В больницу мы ходили порознь, чтобы отец не оставался в одиночестве до обеда, допустим, я, после обеда - мама.
Но бывали в больнице и другие минуты: тихие, светлые, окрашенные непередаваемой грустью, минуты воспоминаний, душевных разговоров.
На территории больницы был скрытый деревьями и высоким кустарником овражек. Там собиралась очень интересная компания. На поваленных деревьях, на пеньках сидели Александр Трифонович Твардовский, молодой еще Расул Гамзатов, в сторонке стоял Вячеслав Михайлович Молотов, отец. Горел костерок, маленький, как в детстве, желтоватое живое пламя вздрагивало на сухих ветвях, такое трогательно-беззащитное в этом страшном месте. Твардовский рассказывал о своей деревне, как он там первый раз увидел паровоз и какое огромное впечатление произвело на него это чудище. Отец вспоминал свое детство, как батрачил, как доставалось от хозяина. Жесткие были времена. Особой фигурой был, конечно, Александр Трифонович Твардовский, и я очень жалею, что мало общался с ним.
Очень тактично вел себя Вячеслав Михайлович Молотов. Как бы в тени была его жена Жемчужина. Заходил разговор о фильмах. Оказывается, Молотов видел даже какие-то мои работы. Что само по себе было для меня и удивительно, и приятно. Болела-то у Вячеслава Михайловича жена, диагноз, как и у отца. А сам он лег на профилактику, а скорее, чтобы быть рядом с женой, поддержать ее в трудные последние дни. Она ведь тоже никому была не нужна. У обоих в прошлом трагическая жизнь.

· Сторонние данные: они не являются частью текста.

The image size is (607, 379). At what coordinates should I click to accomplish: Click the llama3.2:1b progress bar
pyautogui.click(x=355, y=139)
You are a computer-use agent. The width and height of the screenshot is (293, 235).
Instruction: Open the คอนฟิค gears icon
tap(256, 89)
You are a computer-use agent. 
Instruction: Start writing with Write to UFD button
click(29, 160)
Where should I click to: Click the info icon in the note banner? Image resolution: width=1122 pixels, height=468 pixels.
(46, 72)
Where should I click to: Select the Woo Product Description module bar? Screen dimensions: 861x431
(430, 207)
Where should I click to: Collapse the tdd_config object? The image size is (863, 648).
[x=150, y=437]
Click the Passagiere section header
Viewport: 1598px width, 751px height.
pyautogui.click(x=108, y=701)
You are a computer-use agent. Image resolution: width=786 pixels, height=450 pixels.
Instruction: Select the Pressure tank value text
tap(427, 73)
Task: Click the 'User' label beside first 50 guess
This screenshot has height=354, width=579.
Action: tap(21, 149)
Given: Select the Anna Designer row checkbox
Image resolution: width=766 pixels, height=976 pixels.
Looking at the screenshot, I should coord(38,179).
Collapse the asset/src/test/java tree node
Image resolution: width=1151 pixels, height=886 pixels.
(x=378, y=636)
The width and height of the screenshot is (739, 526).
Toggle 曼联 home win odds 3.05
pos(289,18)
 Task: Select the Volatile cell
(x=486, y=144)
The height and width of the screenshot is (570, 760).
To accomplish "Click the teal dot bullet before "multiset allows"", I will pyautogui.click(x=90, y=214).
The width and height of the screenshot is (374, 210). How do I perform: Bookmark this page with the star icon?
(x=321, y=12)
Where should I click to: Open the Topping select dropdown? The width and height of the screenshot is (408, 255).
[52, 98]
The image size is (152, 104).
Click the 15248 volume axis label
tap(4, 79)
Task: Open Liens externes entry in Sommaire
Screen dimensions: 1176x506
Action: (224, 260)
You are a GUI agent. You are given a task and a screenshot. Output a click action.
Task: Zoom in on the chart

Когда компания выходила из овражка, рабочие, косившие траву, откладывали косы и низко кланялись им. Из жизни они ушли один за другим: Жемчужина, Твардовский, потом отец...
В этот раз я проснулся ночью, как от какого-то толчка, с тяжелым, тревожным чувством. И сразу понял: нужно идти в больницу. Обычно-то приезжал часам к одиннадцати. Быстро оделся, вышел на улицу. Темно. Середина зимы. Слякотная грязная Москва. Сырой холодный воздух сковывает дыхание.